Design matrix for ML_FF of vasp.6.3

Queries about input and output files, running specific calculations, etc.


Moderators: Global Moderator, Moderator

Post Reply
Message
Author
gerbrand_ceder2
Newbie
Newbie
Posts: 1
Joined: Wed Feb 19, 2020 9:41 pm

Design matrix for ML_FF of vasp.6.3

#1 Post by gerbrand_ceder2 » Sun Apr 24, 2022 7:06 pm

I am running some AIMD simulation with ML force field on vasp.6.3. I easily encounter the error message "!!! MLFF : Not enough storage for local reference configurations, please increase se ML_MB !!!"

Would that be okay to increase the ML_MB value? It appears to me that more training data will usually be good for ML. But I also want to make sure there is no upper limit that is not suggested by the developer

alex
Hero Member
Hero Member
Posts: 593
Joined: Tue Nov 16, 2004 2:21 pm
License Nr.: 5-67
Location: Germany

Re: Design matrix for ML_FF of vasp.6.3

#2 Post by alex » Mon Apr 25, 2022 7:52 am

Hello Gerbrand,

a similar issue was discussed here recently: forum/viewtopic.php?f=4&t=18475#p21820

Hth,

alex

ferenc_karsai
Global Moderator
Global Moderator
Posts: 473
Joined: Mon Nov 04, 2019 12:44 pm

Re: Design matrix for ML_FF of vasp.6.3

#3 Post by ferenc_karsai » Mon Apr 25, 2022 9:33 am

It's not exactly the same problem.

In the other post the user ran out of memory immediately because scaLAPACK was not employed. The code is practically unusable without scaLAPACK for realistic systems, since each processor needs to have the entire design matrix which is a huge object. With scaLAPACK the design matrix is linearly scaling with the number of processors.

In our current case Gerbrand doesn't run out of memory, but the maximum number of local reference configurations (ML_MB) is reached. The default is ML_MB=1500. This number is usually enough for simple to medium difficult systems, but for complex systems or training data from different conditions (e.g. Si in it's different phases) this is easily not enough. So in that case just simply increase this number.

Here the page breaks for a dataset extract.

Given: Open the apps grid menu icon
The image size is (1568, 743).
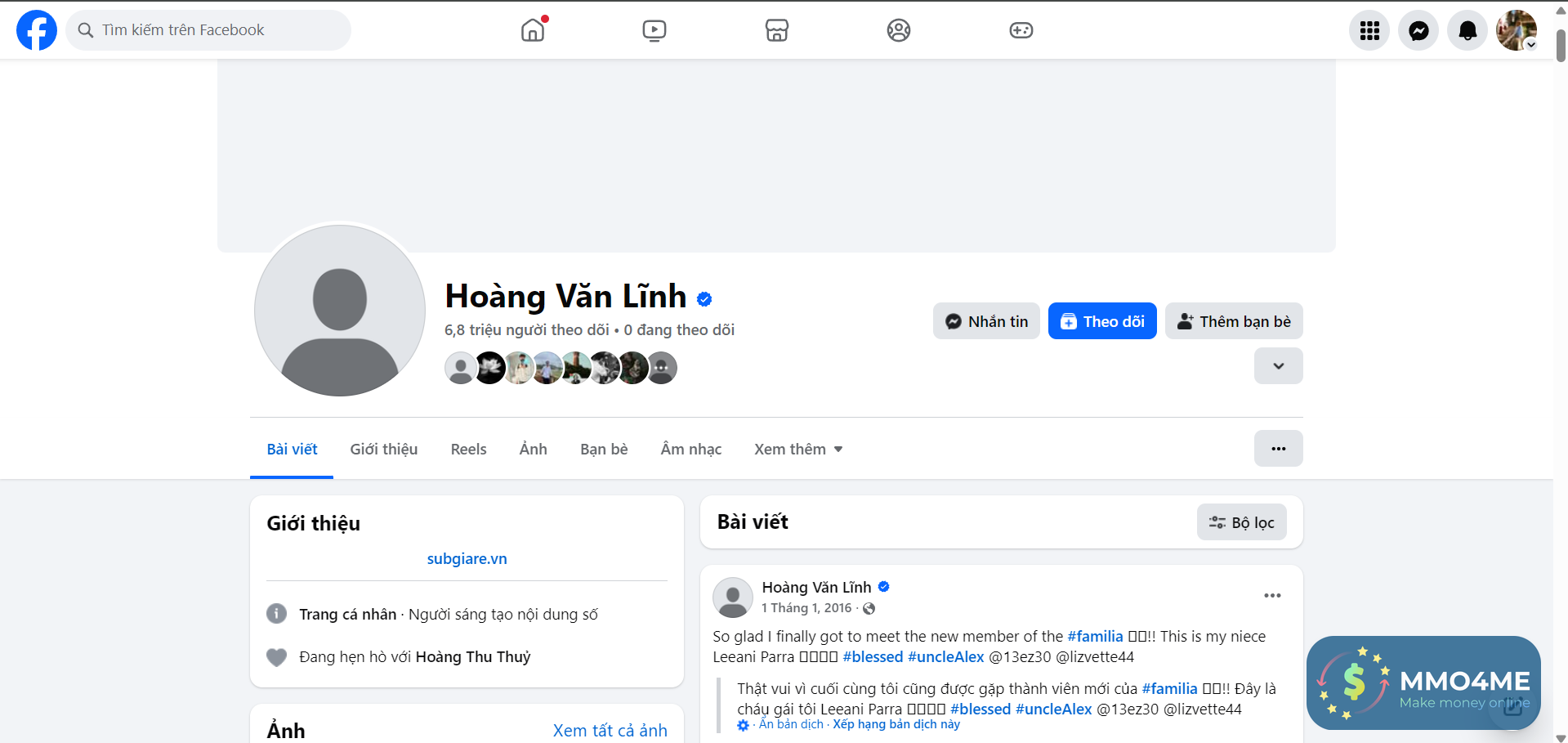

ML_MB sets the column dimension of the design matrx for each atom type.
The row dimension is ML_MCONF. ML_MCONF conatins the whole training structures (this is exportable to other ML methods), ML_MB conatins the local reference configurations for specific atoms (this is specific to Kernel ridge regression). So the size of the design matrix that will be allocated is ML_MB*ML_CONF*Number_of_atom_types. Again with scalapack this array will be then shared by all processors, so the more processors one uses the smaller this array will get per processor.

The beginning of the ML_LOGFILE (wiki/index.php/ML_LOGFILE) contains information on the estimated memory.

Most of the arrays like the design matrix are statically allocated at the beginning of the code. Why? Because we use shared memory MPI. At the point when we implemented shared memory using SystemV we saw that reallocations of shared memory segments lead to total irregular crashes. Shared memory is used for many important arrays, so we ended up using static memory allocations.

Post Reply